Philosophy: Alive, Over the Rainbow

In the preface to his new book, The Grand Design, Stephen Hawking caused my jaw to drop: "Philosophy is dead," he declared.  He boldly, baldly  asserted that it was now "science" that was leading the way to discovery and philosophy was dead.

Well ensconced in his Anglo-American academic culture, I can certainly see how Hawking feels this way.  However, I would think that an astrophysicist would exhibit more caution, or at least modesty in making such comments.  After all, his sciences bloomed just as Lord Kelvin was pronouncing that all the problems of physics had been solved.  Except, that is, for a couple little nuisances, like Browning Motion and black box radiation.  These are the two problems that subsequently opened up to Einstein's theory of Special Relativity and then the quantum physics.  And these sciences have made Hawking's career possible.

But, that note aside, to a devotee of philosophy, the ignorance such a statement reveals is stunning.  Let me be clear:  philosophy is so far from dead, it is actively, competently, and most important, imaginatively, creatively and generatively taking up a role as momentous as that of its inaugural moments in ancient Greece -- from Thales through at least Plotinus.  At that time, philosophy inaugurated the formation of a new human mode of engagement with the world:  Reason.  Over the course of eons, Reason went from being a mythic demand for a new human way to a functioning faculty that could be comprehended, deployed and taught as a generalized, expected and standard-bearing capability.

Now, philosophy is mapping out the rudiments for a meta-capability:  the way of facultative development itself. The work that began with Hegel's noting of the procession of facultatively deployed life ways (shapes of consciousness), was developed in most explicit terms by Husserl, and then was taken up as a truly cosmic-level engagement of the human spirit by Heidegger, Levinas, Derrida, Deleuze, Blanchot, Nancy and their French brethren, this procession is now being studied as the very core of the human way.  Aided by notions of self-organization and ideas of "massively collective effects" in scientific discourses, philosophy finds itself indispensible, once again.

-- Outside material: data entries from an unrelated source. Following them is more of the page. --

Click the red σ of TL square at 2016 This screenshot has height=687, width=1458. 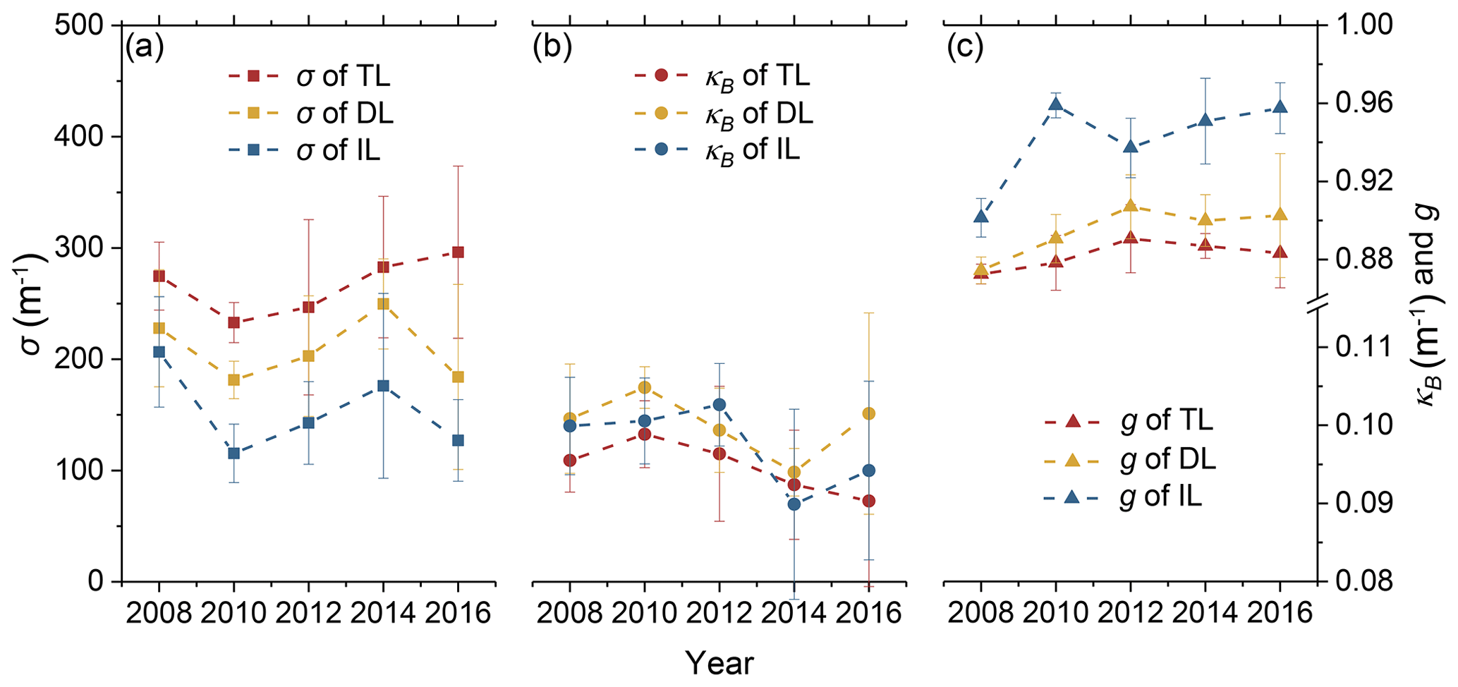point(458,252)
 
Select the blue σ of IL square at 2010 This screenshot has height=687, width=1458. point(233,454)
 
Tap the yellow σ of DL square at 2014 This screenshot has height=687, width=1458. point(383,304)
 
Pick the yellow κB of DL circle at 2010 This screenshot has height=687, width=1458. point(644,387)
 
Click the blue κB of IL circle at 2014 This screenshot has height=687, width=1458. point(794,504)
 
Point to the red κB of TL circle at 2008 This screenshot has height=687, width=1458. point(569,461)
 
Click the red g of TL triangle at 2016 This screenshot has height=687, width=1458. point(1280,253)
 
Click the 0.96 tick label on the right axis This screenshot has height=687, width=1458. point(1359,104)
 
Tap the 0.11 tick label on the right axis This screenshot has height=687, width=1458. point(1359,347)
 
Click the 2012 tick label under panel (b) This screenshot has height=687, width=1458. point(719,613)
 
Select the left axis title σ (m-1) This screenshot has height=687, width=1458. point(30,304)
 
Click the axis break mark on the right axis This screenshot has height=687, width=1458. point(1316,303)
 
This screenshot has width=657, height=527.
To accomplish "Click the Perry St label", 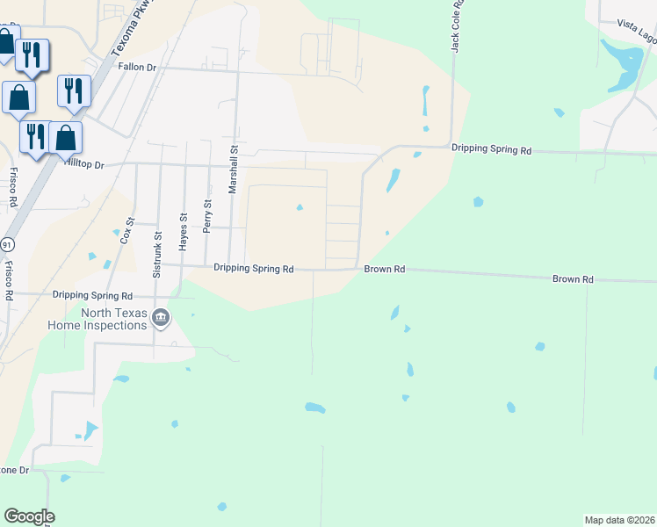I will click(207, 215).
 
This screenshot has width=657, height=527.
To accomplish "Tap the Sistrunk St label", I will click(158, 255).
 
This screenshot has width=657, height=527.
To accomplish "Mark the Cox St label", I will click(126, 230).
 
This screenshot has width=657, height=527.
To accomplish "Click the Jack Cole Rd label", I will click(457, 26).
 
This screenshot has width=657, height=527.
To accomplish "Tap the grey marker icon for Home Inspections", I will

This new status may not be visible from the cloistered empircal/analytic caverns of some (especially Anglo-American) academic circles.  The work being done requires a suspension in acceptance of given formulations as being end states of reality;  it develops new languauge, words and grammar that pertain to states of generative cosmic life that may or may not even become "things" or "objects," and that hover on the fringes of becoming singular -- analogous to Hawking's own "event horizons" on the edges of black holes. The work of philosophy is not to make or render new objects, or prove their "existence."  Instead it is now at work in addressing the forming of the human psyche itself and framing new capabilities for encountering, enduring with and bringing forth what may or may not take a place in discourse.  It is now in a deep alliance with art (and the highest levels of theoretic mathematics as well), in plumbing that dynamics of that mode of "ownness," as Heidegger calls it, that rushes to singularization, in whatever form, and that may or may not make it through the vortex of becoming existent and standing among existents, as having its "being" come to be

This is a task worthy of philosophy.  Not justifying, analyzing or parsing the real, but probing what is wont to become real;  not demanding submission to logical gridlock, but teasing logic itself out to the most generative moments existents can endure.  Far from being dead, philosophy is instead taking its place in opposition to the dead, is taking up the task of being awake.  Its place, true enough, is at the edge of the horizon, where it may indeed fall off to obliteration;  but if this place is over the rainbow, it is what beckons.  If there is a "multiverse" it will take its place in our knowing capabilities, in our reasoning anticipations, because of where philosophy has dared to do its work.